Topic: “Jesus Rides a Bike: Oberammergau On Stage and Off”
Presented by: Glenn Ehrstine, UI associate professor of German
When: Oct. 14, 2011, at noon
Location: Room 1124, University Capitol Centre
Abstract: The Passion Play of Oberammergau is arguably the most famous amateur theater tradition in the world, attracting a half-million spectators to this Bavarian alpine village every ten years. Indeed, the appeal of the play lies in its very status as lay theater: visitors flock to the village not just to witness a performance of the passion, but also to affirm the community’s dedication to a centuries-long tradition. To satisfy such an audience, the community’s role play behind the performance must be visible to outsiders. In addition to offering a general history of the play, the talk will explore the secondary performance frame of the “Oberammergau experience,” which shapes audience reception by representing the “real lives” of the performers. However, unscripted encounters with the play’s actors also reveal changing attitudes towards tradition.
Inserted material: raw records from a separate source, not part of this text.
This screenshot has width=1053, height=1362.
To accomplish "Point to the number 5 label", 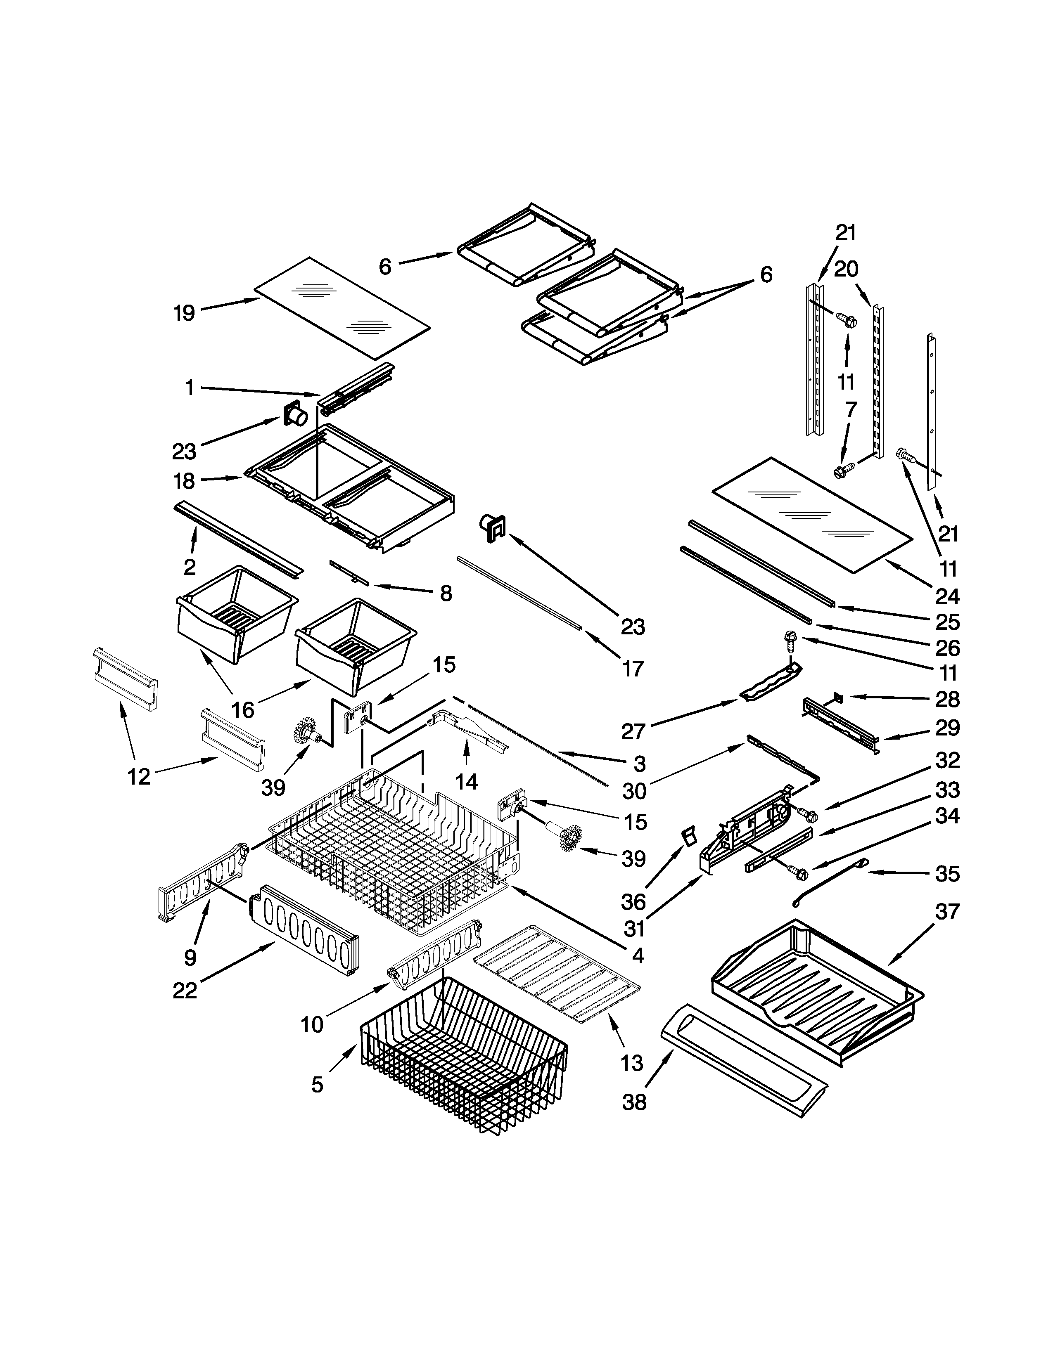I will click(318, 1085).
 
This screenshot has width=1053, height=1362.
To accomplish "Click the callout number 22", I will click(185, 990).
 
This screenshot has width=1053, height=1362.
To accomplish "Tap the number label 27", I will click(633, 731).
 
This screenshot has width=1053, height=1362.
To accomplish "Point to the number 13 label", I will click(632, 1063).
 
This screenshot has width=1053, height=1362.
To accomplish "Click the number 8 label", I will click(446, 594).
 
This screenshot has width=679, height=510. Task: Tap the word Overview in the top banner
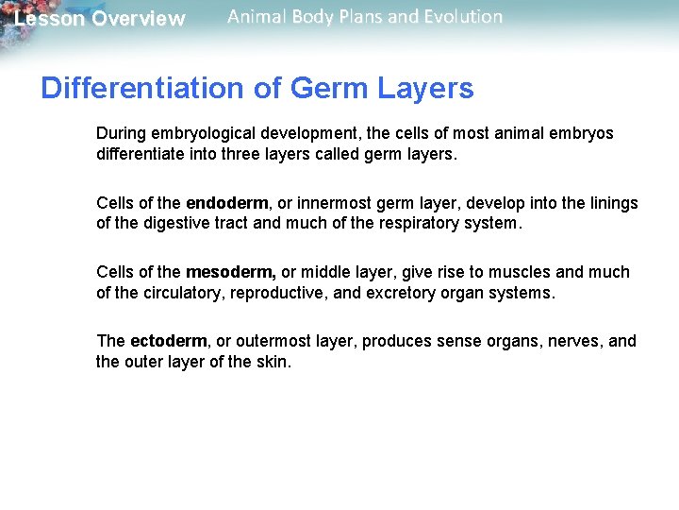pyautogui.click(x=139, y=19)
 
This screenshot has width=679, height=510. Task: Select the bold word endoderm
pyautogui.click(x=227, y=203)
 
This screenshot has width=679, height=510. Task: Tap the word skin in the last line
pyautogui.click(x=273, y=362)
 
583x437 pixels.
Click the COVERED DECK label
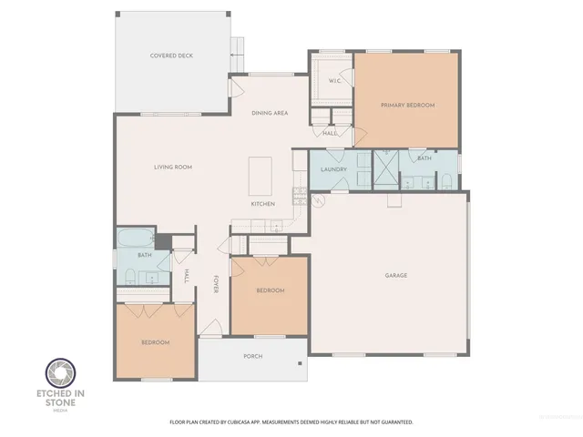click(x=171, y=56)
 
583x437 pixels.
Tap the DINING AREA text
click(x=270, y=112)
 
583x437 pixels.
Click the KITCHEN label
click(x=263, y=203)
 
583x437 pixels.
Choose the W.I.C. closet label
click(x=333, y=81)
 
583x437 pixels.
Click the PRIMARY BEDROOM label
click(x=407, y=106)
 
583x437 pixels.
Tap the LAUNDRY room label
click(x=333, y=168)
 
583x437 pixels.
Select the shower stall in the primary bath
click(x=385, y=169)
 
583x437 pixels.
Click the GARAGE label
click(x=395, y=275)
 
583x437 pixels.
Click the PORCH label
click(x=253, y=356)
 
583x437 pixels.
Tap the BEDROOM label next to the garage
click(x=270, y=290)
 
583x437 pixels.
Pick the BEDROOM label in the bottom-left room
click(x=155, y=342)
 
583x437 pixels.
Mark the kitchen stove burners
click(x=298, y=193)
Glenn Ehrstine is an associate professor of German at the University of Iowa. He teaches courses on medieval and Renaissance literature, the history of carnival, and contemporary German culture. His first book, Theater, Culture, and Community in Reformation Bern, 1523-1555 (Brill, 2002), examined the role of carnival and biblical plays in creating cultural community in Bern, Switzerland following local Protestant reform. He is currently engaged in an investigation of medieval staging practices in the context of lay piety, tentatively titled “Staging Salvation: Devotional Spectatorship in Early German Theater.”